Immunomodulatory drugs or IMiDs are structural and functional analogs of thalidomide and potent modulators of the immune system. The two leading examples of IMiDs are pomalidomide and lenalidomide. Lenalidomide is currently available as a multiple myeloma therapy and both of the drugs are currently undergoing evaluation as potential therapies for other haematological malignancies.
Thalidomide was the first agent to be approved for the treatment of multiple myeloma but its use is associated with significant toxicity, especially in older patients. Thalidomide’s immunomodulatory effects were first realized when it was shown to reduce symptoms in a painful complication of leprosy called erythema nodosum leprosum.
Further research showed that the drug’s effect included inhibition of de novo IgM synthesis, stimulation of T-helper cell production and inhibition of tumor necrosis factor–α. In addition, it showed anti-angiogenic effects, inhibiting the ability of tumors to form new blood vessels to support their growth. This led to starvation of the tumors which eventually killed them.

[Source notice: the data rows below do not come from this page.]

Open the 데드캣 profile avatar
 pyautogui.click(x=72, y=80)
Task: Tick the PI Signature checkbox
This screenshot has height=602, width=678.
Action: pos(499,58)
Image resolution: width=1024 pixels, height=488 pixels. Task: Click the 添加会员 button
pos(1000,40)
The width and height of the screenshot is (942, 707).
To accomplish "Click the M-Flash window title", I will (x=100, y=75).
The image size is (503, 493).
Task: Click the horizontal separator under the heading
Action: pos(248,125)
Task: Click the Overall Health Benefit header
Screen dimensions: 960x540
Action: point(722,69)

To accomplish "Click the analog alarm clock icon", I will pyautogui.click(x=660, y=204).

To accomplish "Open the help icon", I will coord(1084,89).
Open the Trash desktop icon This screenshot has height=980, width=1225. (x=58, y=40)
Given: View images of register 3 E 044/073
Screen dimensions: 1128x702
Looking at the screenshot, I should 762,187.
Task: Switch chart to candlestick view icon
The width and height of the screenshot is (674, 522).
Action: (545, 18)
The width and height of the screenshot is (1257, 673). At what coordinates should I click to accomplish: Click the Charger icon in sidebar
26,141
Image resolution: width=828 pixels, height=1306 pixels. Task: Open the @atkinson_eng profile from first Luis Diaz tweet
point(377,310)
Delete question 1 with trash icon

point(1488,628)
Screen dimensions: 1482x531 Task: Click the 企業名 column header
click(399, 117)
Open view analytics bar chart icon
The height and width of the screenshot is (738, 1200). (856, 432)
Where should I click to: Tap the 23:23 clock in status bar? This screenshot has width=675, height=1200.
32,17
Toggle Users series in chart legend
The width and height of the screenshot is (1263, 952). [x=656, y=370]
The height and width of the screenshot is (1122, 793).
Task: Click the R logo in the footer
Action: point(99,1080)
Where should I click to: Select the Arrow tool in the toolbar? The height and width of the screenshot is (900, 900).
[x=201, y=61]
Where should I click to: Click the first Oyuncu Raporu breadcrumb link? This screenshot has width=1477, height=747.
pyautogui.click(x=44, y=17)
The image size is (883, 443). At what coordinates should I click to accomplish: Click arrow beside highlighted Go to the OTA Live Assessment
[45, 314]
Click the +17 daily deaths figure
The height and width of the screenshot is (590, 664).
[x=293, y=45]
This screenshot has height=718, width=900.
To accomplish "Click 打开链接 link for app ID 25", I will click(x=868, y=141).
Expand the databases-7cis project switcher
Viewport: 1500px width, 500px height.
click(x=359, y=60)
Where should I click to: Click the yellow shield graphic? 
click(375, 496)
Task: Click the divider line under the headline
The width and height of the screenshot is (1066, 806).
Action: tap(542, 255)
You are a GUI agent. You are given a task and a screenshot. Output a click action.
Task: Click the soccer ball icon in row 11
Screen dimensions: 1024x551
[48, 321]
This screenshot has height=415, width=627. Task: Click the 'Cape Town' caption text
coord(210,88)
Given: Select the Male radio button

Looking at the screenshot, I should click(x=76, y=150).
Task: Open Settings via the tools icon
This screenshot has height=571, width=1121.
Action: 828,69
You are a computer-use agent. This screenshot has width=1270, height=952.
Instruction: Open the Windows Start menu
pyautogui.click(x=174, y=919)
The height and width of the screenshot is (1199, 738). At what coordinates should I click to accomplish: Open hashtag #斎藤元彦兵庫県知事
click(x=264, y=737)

Studies showed that in relapsing and refractory multiple myeloma, thalidomide could produce response rates that were superior to any other single anti-cancer agents. In new cases of the disease, thalidomide alone and in combination with the steroid dexamethasone produced satisfactory results. As a result, the drug was approved for use in combination with dexamethasone for multiple myeloma in 2006. Examples of maintenance therapies with thalidomide-containing regimens included:
Thalidomide, adriamycine and dexamethasone
Bortezomib, melphalan, prednisone and thalidomide (VMPT)
Melphalan, prednisone and thalidomide (MPT)
Vortezomib, thalidomide and dexamethasone (VTD)
Thalidomide and dexamethasone (TD)
However, adverse effects were commonly associated with the use of thalidomide and included tiredness, constipation, bloating, fluid retention, rash, venous thromboembolism and peripheral neuropathy.
Lenalidomide and pomalidomide are IMiDs that have enhanced immunomodulatory and anticancer properties over thalidomide as well as fewer side effects. These agents are promising future therapies for several immune cell cancers including multiple myeloma.